When several parents signal a book that may be too inappropriate for their children, they can start with conferring with a librarian about the material, giving them the ability to sign a waiver for their child to be unable to check out the books. If that doesn’t satisfy the parent, they can escalate the issue to the coordinator or further up the line, which will trigger a longer book review process.
This longer review requires librarians and administrators to create a reconsideration committee to read the book entirely, confer with trusted professional review resources that analyze the book’s contents, and then determine if the book’s content reaches the threshold of lacking educational or literary merit. Even then, the book may be moved to a higher school library or stay where it was placed initially. Removal is one of several outcomes of the review.
But one thing is sure; a parental complaint does not immediately lead to the swift removal of a book. School districts are aware of the students’ freedom of speech in their choice of reading materials, as previous court rulings have indicated. The Pennsylvania Department of Education developed this process in conjunction with the American Association of School Librarians (AASL,) who have set the national standards and policies for retaining their libraries’ collections.

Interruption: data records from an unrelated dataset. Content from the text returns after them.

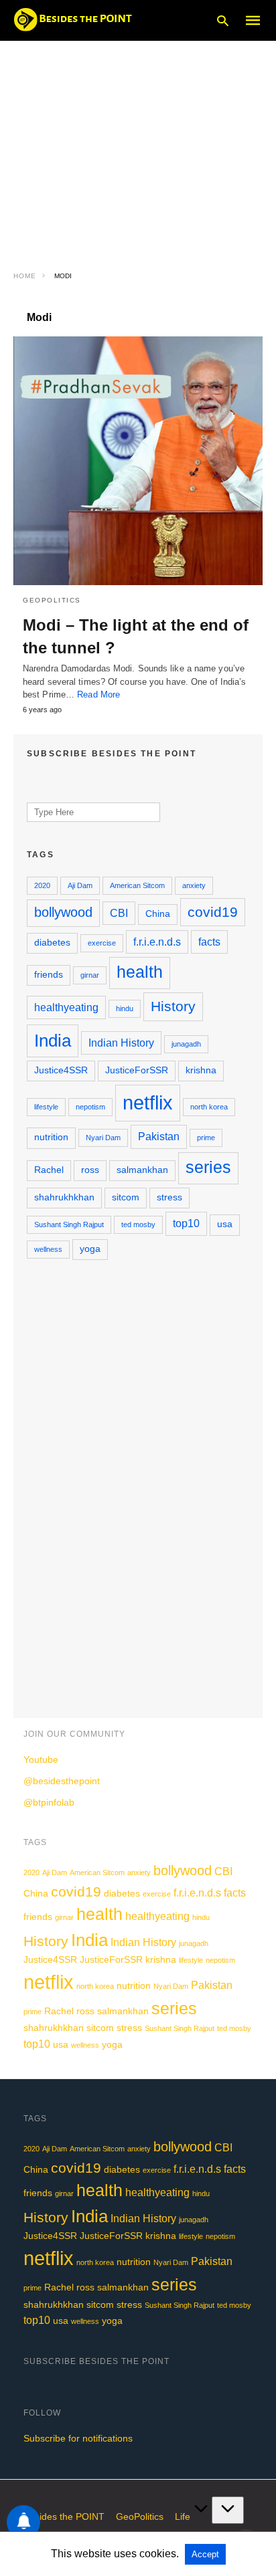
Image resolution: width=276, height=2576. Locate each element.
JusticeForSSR (136, 1070)
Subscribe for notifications (78, 2438)
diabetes (52, 943)
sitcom (125, 1197)
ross (90, 1170)
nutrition (51, 1137)
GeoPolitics (52, 600)
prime (206, 1138)
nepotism (90, 1107)
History (173, 1006)
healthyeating (66, 1007)
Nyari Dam (103, 1138)
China (157, 914)
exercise (102, 943)
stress (169, 1197)
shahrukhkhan (64, 1197)
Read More (98, 694)
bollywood (63, 912)
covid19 (213, 912)
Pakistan (159, 1136)
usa (224, 1224)
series (208, 1167)
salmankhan (142, 1170)
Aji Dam (80, 885)
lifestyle (46, 1107)
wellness (48, 1249)
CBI (119, 913)
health (140, 972)
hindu (124, 1008)
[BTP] (77, 19)
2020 (42, 885)
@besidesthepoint (61, 1781)
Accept (205, 2554)
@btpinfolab (48, 1802)
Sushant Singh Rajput (69, 1224)
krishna (201, 1070)
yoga (90, 1249)
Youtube (40, 1759)
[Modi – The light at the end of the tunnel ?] (138, 460)
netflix (148, 1102)
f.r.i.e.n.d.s (157, 942)
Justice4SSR (61, 1070)
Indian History (121, 1043)
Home (24, 276)
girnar (89, 975)
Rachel (49, 1170)
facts (209, 942)
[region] (138, 147)
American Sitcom (137, 885)
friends (48, 975)
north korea (209, 1107)
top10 (186, 1223)
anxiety (194, 885)
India (52, 1040)
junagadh (186, 1044)
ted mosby (138, 1224)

Board member Leigh Vlasblom asked if the district has a process to review books before they are acquired, saying, “This is not about removing books that don’t align with my personal set of values – this is about a book that you wouldn’t allow a child to stand up in class and read aloud.” Vlasblom said she wants the board to move away from the narrative that they “want to burn books”’ and instead move to end stocking of books that may go against common sense.
The president of the Pennsylvania chapter of the AASL, Laura Ward, wrote in an email to this news organization about the controversy in the community: “As an association, PSLA (Pennsylvania School Librarians Association) is opposed to censorship and any effort to coerce belief or suppress opinion by removing books from school libraries.”
The association says it is committed to supporting libraries and library workersand that they uphold the First Amendment to the U.S. Constitution and the freedom to read and learn for all library users.
“As school librarians, we realize that not every book is for every reader,” she wrote. “We work with parents and caregivers to identify suitable reading material for their individual children, whatever the situation may be.”